Le droit pénal suisse va reconnaître comme viol des actes de pénétration forcée, sans distinction quant au sexe de la victime, a annoncé hier l’Exécutif fédéral. Une réforme attendue de longue date, notamment par les associations gay.

Le Conseil fédéral est enfin décidé à réparer une lacune du droit pénal suisse: l’anachronique définition du viol, qui se limite pour l’instant à la pénétration vaginale. Selon le projet présenté hier, le crime doit être défini sans référence au sexe de la victime. Il comprendra des actes telles que la sodomie ou la fellation forcées. Ces derniers passent aujourd’hui pour des «contraintes sexuelles», dont l’auteur peut se tirer avec des jours-amende. Une peine minimale de 2 ans de prison, au lieu de 1 an actuellement pour viol, devrait être instituée.

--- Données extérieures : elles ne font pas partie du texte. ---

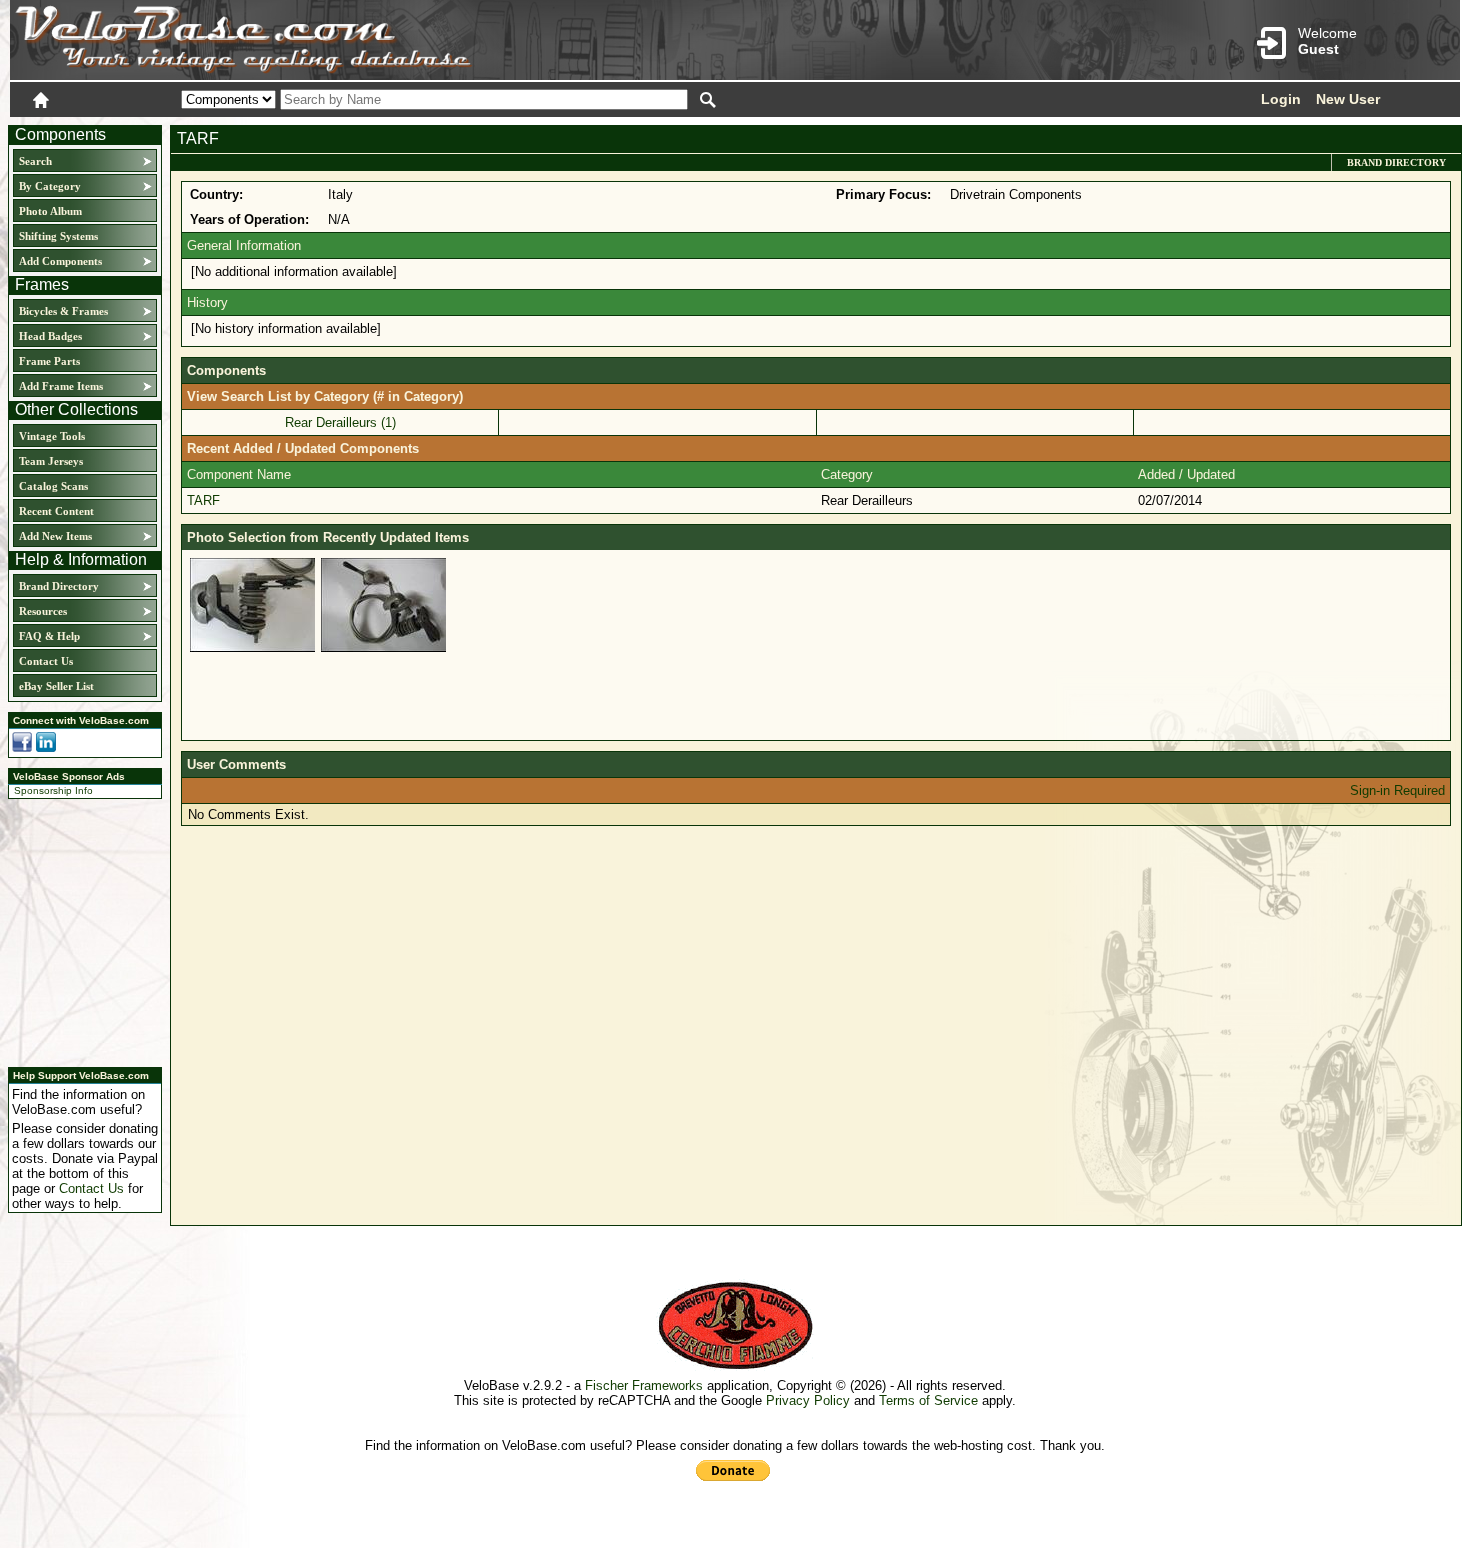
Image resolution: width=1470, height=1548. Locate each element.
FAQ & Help (49, 636)
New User (1348, 99)
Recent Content (56, 511)
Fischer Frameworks (644, 1385)
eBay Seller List (56, 686)
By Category (50, 186)
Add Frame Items (61, 386)
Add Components (60, 261)
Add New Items (55, 536)
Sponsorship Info (53, 790)
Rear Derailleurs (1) (340, 422)
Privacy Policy (808, 1400)
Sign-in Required (1397, 790)
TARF (203, 500)
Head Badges (50, 336)
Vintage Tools (52, 436)
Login (1281, 99)
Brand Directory (59, 586)
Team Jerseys (51, 461)
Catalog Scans (53, 486)
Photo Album (50, 211)
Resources (43, 611)
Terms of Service (928, 1400)
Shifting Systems (58, 236)
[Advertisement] (79, 930)
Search (35, 161)
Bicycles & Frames (65, 311)
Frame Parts (49, 361)
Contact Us (46, 661)
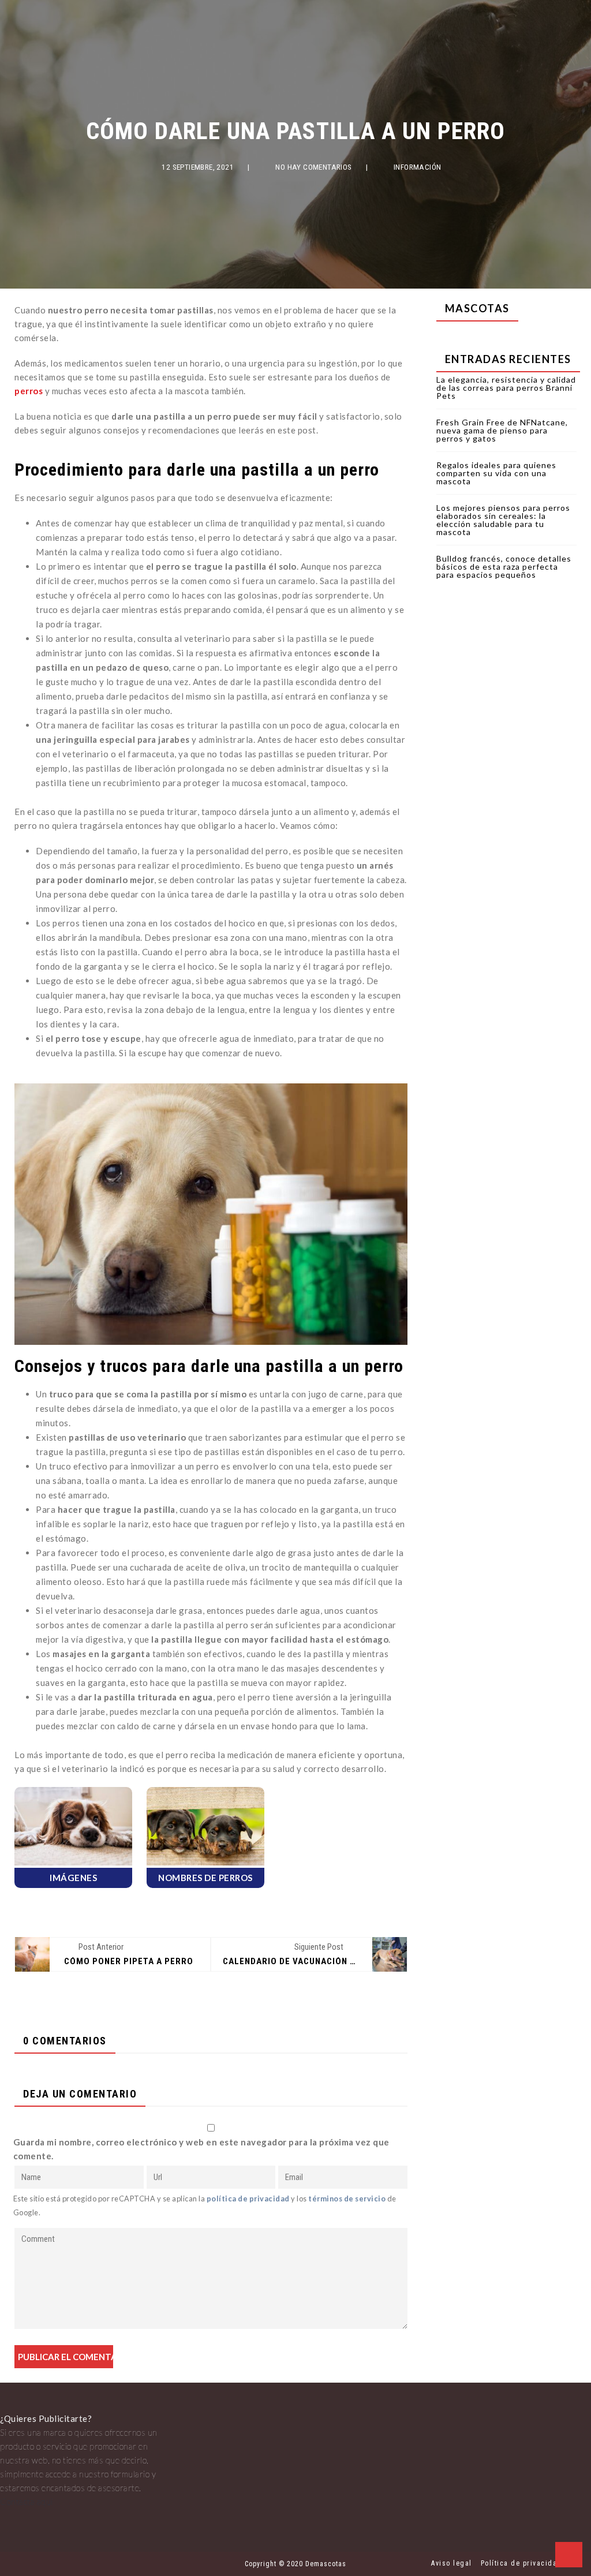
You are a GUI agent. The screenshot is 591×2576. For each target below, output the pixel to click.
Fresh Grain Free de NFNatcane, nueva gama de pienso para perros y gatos (502, 430)
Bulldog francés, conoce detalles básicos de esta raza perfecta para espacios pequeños (503, 566)
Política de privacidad (521, 2563)
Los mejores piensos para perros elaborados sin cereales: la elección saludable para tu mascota (503, 520)
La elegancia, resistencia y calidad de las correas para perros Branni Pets (506, 388)
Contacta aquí (26, 2501)
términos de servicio (347, 2198)
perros (28, 391)
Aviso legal (451, 2563)
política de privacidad (248, 2198)
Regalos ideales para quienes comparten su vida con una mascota (496, 473)
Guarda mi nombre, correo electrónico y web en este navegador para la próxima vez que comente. (201, 2149)
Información (418, 167)
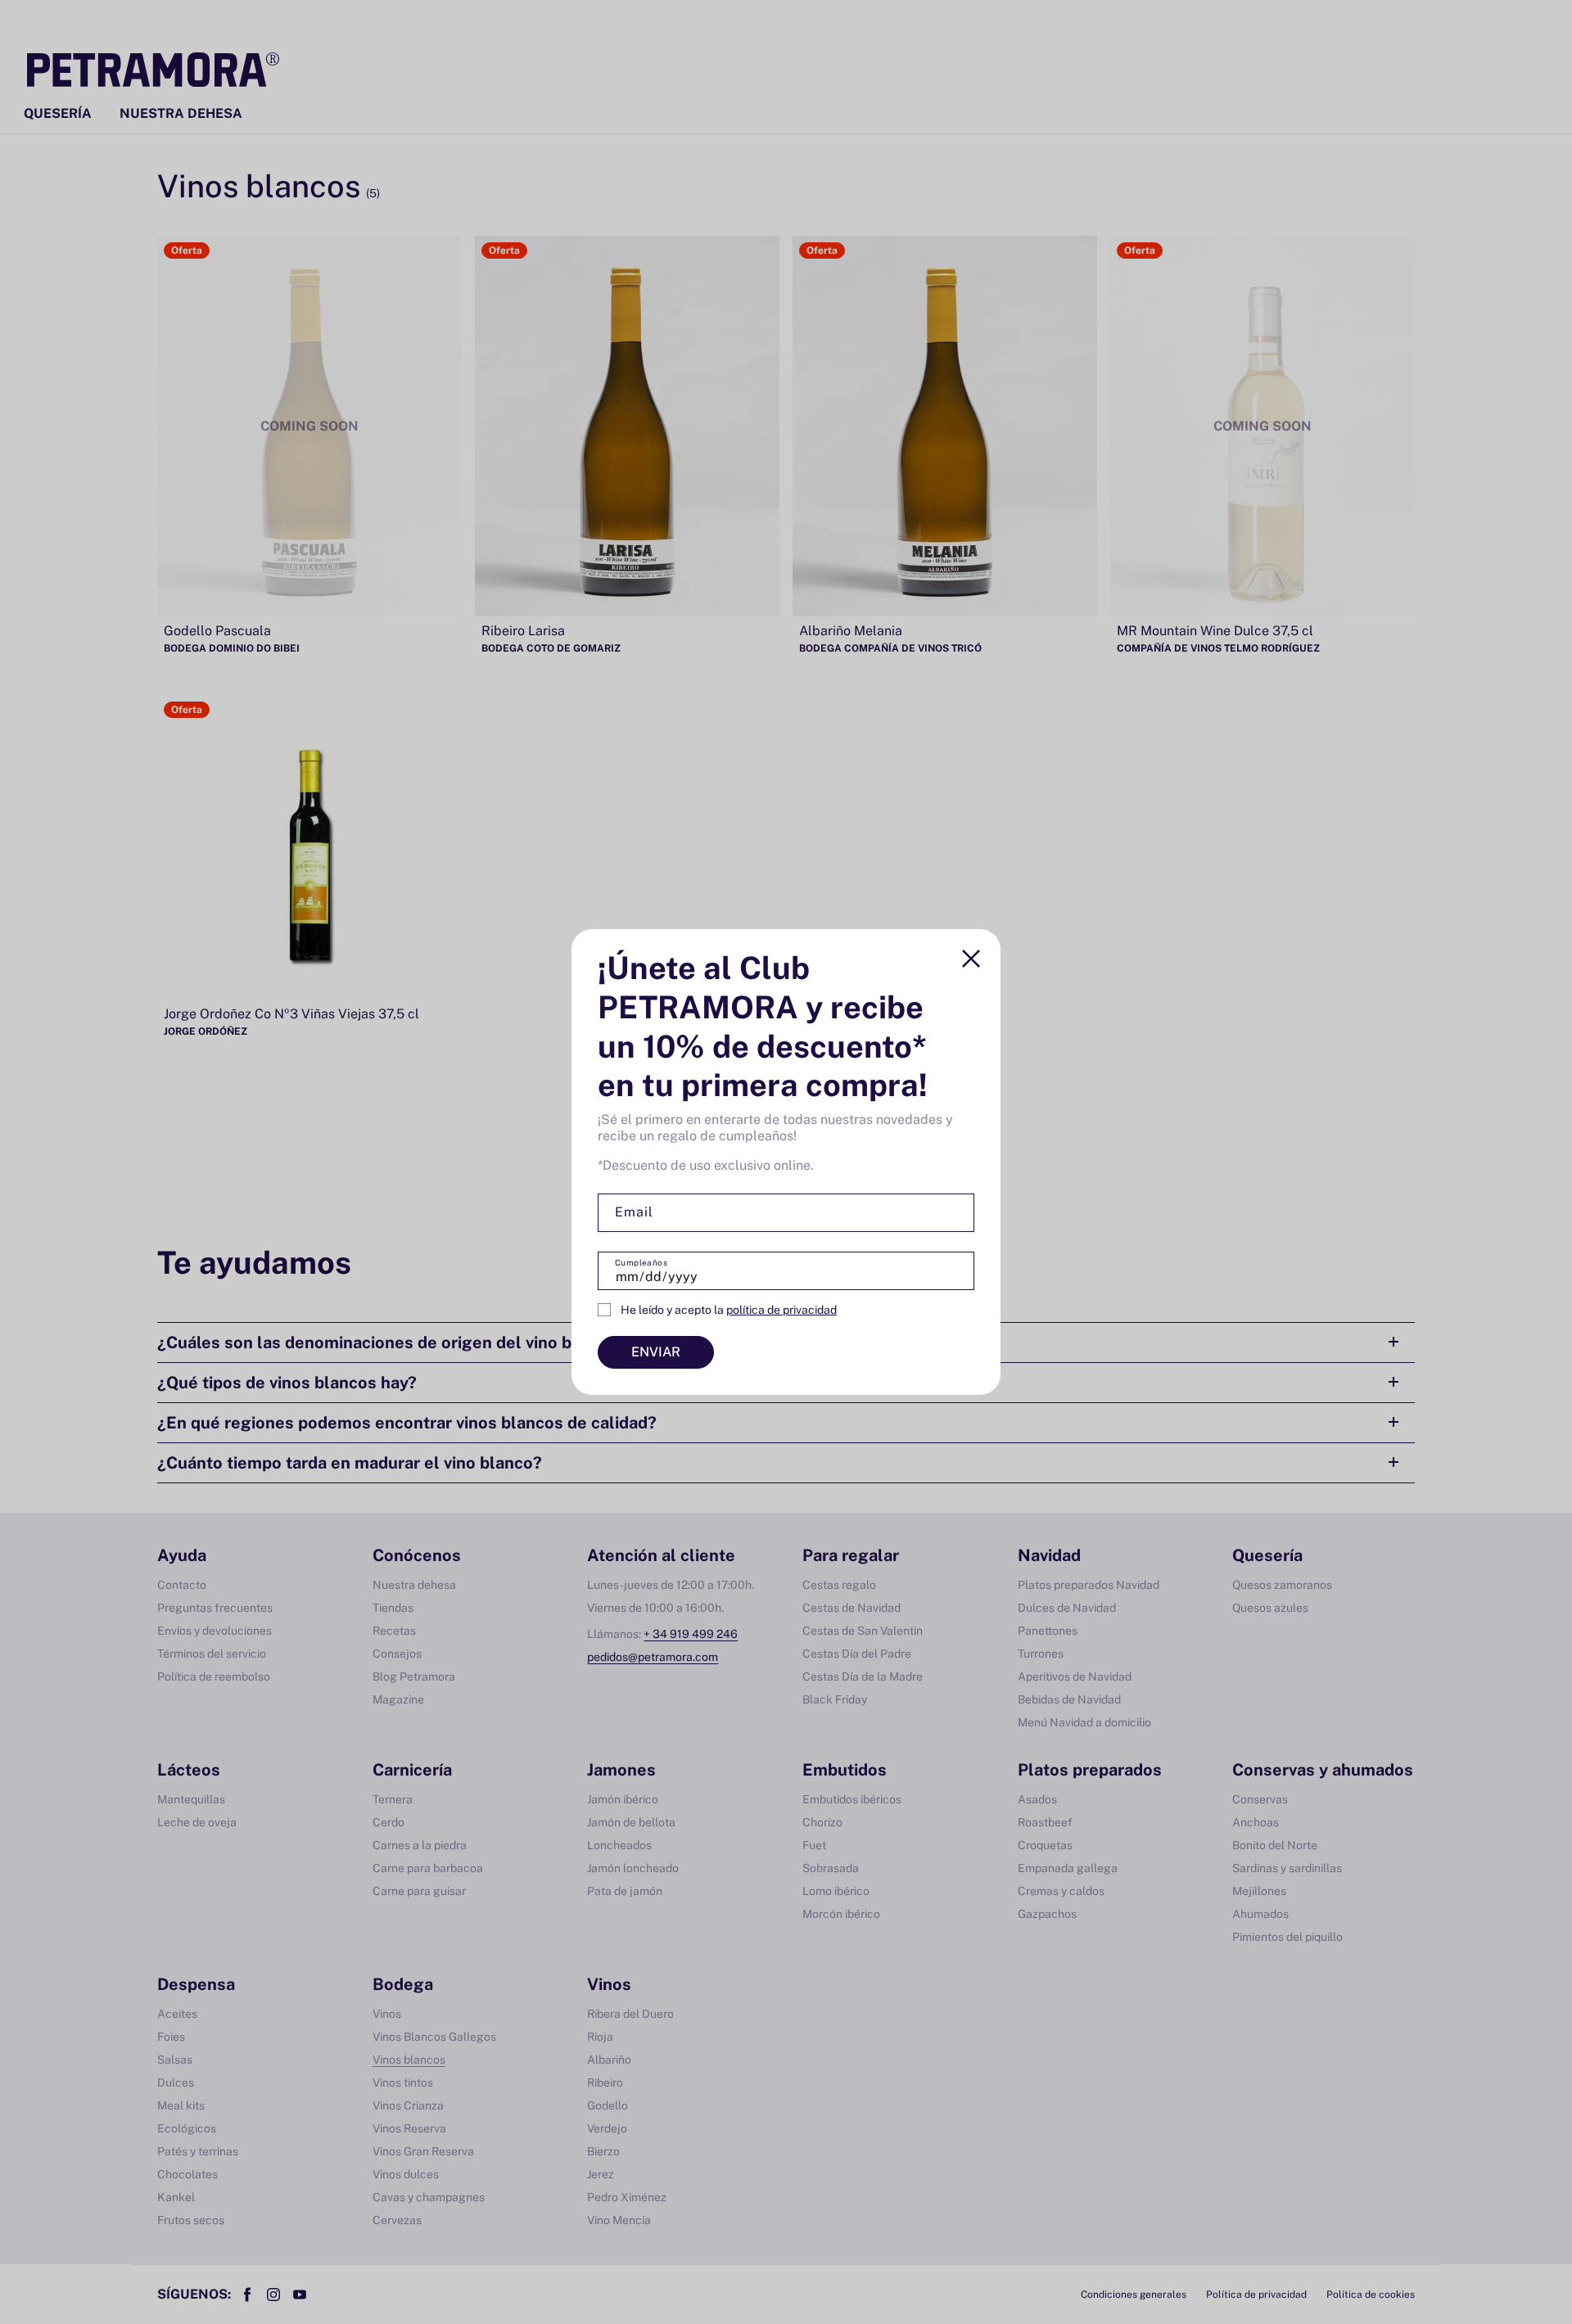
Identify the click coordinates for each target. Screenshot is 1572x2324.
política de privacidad (781, 1309)
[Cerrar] (971, 958)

La réforme, réclamée par des parlementaires et des associations depuis plusieurs années, a finalement profité de la vague #MeToo, mais aussi de la signature par la Suisse, en juin dernier, de la Convention d’Istanbul contre les violences domestiques, note «24 Heures».

Un «soulagement», pour les associations LGBT, entre autres. Raphaël Depallens, président du Pôle agression et violence au sein de l’association vaudoise VoGay, rappelle ainsi, qu’«il y a des gens qui aujourd’hui se font violer et qui découvrent que la définition du dictionnaire ne correspond pas à celle du droit.»